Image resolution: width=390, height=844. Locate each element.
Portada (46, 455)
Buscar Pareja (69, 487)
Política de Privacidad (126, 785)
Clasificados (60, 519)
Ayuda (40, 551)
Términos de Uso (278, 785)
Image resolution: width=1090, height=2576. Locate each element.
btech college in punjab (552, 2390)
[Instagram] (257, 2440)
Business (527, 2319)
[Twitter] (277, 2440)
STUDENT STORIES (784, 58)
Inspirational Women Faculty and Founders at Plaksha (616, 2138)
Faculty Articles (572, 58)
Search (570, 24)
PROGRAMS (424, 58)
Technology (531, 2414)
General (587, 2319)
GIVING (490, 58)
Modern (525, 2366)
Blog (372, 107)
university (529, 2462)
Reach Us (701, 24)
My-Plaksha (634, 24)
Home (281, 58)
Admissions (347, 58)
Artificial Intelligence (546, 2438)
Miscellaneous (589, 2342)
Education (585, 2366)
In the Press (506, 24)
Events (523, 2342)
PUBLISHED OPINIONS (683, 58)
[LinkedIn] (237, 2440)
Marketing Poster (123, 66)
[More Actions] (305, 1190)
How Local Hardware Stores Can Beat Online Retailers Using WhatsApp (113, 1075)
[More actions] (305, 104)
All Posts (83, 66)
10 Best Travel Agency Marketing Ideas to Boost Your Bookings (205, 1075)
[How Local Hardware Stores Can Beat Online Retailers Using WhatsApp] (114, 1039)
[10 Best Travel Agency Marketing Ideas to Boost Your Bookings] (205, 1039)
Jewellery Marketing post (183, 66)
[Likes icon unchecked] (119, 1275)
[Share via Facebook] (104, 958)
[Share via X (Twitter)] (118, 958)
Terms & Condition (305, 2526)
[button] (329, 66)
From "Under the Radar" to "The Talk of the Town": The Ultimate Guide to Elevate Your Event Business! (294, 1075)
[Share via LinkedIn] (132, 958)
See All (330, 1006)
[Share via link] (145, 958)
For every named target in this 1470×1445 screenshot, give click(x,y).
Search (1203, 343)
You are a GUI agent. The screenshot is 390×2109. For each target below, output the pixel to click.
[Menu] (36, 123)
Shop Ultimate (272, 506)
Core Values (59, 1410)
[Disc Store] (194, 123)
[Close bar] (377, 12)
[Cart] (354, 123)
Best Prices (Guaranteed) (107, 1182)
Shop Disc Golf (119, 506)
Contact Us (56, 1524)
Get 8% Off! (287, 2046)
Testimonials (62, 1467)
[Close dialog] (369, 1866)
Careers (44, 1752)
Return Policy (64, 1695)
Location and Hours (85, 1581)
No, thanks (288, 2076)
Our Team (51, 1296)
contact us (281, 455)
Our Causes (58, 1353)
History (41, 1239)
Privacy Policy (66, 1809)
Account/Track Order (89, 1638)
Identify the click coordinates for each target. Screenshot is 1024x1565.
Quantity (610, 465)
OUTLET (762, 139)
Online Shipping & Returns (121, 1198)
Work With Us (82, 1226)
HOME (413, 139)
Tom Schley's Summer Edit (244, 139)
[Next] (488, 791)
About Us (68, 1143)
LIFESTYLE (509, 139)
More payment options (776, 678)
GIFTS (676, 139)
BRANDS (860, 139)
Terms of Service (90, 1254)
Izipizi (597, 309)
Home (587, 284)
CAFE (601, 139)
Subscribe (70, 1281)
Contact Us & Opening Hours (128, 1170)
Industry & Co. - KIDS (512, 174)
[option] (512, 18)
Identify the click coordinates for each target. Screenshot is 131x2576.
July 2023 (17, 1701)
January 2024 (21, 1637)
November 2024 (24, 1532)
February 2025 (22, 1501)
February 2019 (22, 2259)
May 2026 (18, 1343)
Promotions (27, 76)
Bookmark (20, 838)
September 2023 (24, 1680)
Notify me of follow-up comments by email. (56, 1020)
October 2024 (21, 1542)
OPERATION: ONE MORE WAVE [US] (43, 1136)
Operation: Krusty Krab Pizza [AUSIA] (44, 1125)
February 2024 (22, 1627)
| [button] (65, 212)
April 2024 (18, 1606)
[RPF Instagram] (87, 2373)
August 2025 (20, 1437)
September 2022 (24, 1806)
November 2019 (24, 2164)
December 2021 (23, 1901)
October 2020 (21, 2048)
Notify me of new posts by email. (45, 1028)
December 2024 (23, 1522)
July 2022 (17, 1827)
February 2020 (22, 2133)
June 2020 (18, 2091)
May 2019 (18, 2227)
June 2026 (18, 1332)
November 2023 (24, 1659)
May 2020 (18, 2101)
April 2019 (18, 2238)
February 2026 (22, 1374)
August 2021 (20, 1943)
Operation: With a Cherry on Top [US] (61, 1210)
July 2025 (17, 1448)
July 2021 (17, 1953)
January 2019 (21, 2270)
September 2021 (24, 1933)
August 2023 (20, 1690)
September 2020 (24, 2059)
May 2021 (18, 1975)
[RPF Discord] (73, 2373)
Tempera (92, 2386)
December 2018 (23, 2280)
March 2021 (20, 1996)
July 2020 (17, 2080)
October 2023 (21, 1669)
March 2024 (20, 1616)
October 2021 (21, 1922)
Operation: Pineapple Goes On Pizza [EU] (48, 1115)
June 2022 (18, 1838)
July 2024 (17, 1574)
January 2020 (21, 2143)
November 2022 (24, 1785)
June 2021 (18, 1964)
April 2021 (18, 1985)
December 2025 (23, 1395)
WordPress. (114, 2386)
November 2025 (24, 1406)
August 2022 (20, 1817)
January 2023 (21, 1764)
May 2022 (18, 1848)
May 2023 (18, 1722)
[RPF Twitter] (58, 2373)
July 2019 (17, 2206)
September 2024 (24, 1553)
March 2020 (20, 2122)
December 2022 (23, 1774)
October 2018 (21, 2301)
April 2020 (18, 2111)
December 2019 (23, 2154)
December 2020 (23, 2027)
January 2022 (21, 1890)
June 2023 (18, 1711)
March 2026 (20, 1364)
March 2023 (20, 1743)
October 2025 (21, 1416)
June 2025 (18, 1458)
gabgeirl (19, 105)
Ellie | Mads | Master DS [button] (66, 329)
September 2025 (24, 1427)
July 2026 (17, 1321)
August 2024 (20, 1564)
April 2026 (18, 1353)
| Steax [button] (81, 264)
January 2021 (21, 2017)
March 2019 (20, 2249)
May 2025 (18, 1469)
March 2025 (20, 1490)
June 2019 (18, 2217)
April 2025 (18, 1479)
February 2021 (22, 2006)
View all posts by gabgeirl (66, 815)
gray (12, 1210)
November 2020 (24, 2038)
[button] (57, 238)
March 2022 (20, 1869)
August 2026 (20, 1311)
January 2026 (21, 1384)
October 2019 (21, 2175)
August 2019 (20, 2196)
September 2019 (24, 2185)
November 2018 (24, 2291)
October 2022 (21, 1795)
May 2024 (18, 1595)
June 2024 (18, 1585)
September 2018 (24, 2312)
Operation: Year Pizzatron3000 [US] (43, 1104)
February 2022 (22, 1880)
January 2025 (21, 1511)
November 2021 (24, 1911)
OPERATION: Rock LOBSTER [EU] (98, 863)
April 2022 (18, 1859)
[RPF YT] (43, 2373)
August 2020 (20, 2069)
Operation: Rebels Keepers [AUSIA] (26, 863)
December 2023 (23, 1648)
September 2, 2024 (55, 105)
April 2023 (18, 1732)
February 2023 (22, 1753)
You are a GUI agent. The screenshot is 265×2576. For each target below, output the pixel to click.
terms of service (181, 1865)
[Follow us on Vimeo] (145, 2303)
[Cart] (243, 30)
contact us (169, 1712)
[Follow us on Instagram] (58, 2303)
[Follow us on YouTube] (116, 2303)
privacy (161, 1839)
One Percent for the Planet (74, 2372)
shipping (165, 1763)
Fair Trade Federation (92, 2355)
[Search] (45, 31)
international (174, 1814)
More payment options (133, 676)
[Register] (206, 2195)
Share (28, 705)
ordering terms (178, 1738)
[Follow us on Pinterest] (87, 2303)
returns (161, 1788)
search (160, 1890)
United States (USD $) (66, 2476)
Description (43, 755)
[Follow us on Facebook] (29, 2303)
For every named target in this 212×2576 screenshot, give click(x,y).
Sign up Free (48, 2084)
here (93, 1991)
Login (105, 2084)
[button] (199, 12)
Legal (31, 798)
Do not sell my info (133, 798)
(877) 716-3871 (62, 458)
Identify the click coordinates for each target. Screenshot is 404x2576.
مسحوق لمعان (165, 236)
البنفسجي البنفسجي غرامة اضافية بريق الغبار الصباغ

■ Exercise prompt ■
Copy out the listing above, line by line and exactly, from its first line to the line holding "btech college in punjab (552, 2390)", inclusive.

■ Solution for this task ■
Image resolution: width=390, height=844. Locate each element.
Portada (46, 455)
Buscar Pareja (69, 487)
Política de Privacidad (126, 785)
Clasificados (60, 519)
Ayuda (40, 551)
Términos de Uso (278, 785)
Image resolution: width=1090, height=2576. Locate each element.
btech college in punjab (552, 2390)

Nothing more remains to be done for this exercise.